Allow CDATA in <t> elements

proycon / folia

FoLiA: Format for Linguistic Annotation - FoLiA is a rich XML-based annotation format for the representation of language resources (including corpora) with linguistic annotations. A wide variety of linguistic annotations are supported, making FoLiA a useful format for NLP tasks and data interchange. Note that the actual Python library for processing FoLiA is implemented as part of PyNLPl, this contains higher-level tools that use the library as well as the full documentation, validation schemas, and set definitions

http://proycon.github.io/folia/

GNU General Public License v3.0

60 stars 10 forks source link

Allow CDATA in <t> elements #12

Closed proycon closed 6 years ago

proycon commented 8 years ago

Not sure if this is already the case.

kosloot commented 8 years ago

For now, this doesn't look to be a good or useful feature. e.g. do we translate the CDATA into text? and what to do on output? What does text() deliver?

Don't implement unless REALLY needed.

proycon commented 8 years ago

Agreed, idea discarded, we won't implement this.

kosloot commented 7 years ago

Why????

proycon commented 7 years ago

It's still something to investigate, as this keeps popping up, and by no means settled. I opened it in response to another user enquiry who expected he could use CDATA. I wonder to what extend strictly disallowing CDATA violates XML specs/conventions.

From W3.org: [Definition: CDATA sections may occur anywhere character data may occur; they are used to escape blocks of text containing characters which would otherwise be recognized as markup.

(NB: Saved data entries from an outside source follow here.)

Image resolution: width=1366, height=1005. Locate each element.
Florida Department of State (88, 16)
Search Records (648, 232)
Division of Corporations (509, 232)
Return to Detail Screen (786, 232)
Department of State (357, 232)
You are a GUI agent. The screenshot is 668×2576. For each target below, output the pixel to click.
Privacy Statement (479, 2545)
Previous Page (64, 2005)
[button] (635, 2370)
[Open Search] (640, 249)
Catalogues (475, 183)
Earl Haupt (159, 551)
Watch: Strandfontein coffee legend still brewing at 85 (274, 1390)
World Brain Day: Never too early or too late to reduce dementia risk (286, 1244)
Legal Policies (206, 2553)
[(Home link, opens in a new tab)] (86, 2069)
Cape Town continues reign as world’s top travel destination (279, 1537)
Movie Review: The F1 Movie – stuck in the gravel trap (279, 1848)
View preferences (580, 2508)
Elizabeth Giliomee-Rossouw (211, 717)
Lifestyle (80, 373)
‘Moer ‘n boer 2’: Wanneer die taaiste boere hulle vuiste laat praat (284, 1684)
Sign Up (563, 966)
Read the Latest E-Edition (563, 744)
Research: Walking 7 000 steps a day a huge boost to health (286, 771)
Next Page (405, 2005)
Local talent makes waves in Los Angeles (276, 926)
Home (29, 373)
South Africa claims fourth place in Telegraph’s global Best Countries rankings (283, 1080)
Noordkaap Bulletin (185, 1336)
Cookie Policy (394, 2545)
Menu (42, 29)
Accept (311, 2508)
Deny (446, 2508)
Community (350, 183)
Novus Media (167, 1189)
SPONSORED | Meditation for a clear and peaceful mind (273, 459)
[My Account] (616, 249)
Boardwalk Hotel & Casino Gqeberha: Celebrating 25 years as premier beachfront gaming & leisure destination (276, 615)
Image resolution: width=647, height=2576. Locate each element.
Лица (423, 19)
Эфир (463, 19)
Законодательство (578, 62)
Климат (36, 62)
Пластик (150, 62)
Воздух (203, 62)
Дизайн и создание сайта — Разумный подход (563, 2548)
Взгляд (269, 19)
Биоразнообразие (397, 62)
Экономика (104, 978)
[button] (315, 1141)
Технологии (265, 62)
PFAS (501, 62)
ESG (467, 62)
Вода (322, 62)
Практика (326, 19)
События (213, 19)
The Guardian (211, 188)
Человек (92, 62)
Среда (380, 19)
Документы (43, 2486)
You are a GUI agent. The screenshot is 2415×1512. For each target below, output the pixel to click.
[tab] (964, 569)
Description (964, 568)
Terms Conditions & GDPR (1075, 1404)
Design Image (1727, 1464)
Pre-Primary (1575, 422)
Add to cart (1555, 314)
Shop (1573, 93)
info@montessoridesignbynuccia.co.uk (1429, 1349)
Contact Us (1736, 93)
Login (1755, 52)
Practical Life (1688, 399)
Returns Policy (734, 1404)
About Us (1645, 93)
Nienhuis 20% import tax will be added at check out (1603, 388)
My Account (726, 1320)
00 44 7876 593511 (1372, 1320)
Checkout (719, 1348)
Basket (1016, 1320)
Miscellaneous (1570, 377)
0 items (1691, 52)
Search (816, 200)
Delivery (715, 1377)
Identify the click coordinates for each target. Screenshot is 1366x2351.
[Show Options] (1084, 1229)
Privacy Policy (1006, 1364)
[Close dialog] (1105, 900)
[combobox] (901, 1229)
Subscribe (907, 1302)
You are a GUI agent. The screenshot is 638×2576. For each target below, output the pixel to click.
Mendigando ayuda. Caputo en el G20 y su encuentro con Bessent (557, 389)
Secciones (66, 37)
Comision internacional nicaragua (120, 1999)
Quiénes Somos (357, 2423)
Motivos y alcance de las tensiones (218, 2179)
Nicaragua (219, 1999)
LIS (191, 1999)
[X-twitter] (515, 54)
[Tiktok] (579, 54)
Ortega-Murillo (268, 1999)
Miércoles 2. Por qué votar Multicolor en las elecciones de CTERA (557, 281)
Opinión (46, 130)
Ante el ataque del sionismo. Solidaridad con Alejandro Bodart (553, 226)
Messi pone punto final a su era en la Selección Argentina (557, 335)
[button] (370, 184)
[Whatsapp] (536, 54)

kosloot commented 7 years ago

Well, Every FoLiA document is valid XML. This does not imply that every XML construct is valid FoLiA !

My biggest concerns are:

does allowing CDATA mean that "empty" text is no longer forbidden?
if so: what should the text() of str() methods return?
in a CDATA you can stuff whatever you want. Base64 encode movies, pictures, scans of books... This doesn't help anyone using the FoLiA, imho
we could handle CDATA as 'garbage in, garbage out' but I am sure that users will ask for (lib)folia methods extracting or inserting such garbage. A slippery slope!
The danger is, that users create a minimal FoLiA with all useful stuff in CDATA and 'unreachable' for other users. Like PDF containing complete OCR images.

So: is there a concrete use case, that cannot be resolved in other ways?

proycon commented 6 years ago

Closing this, idea discarded...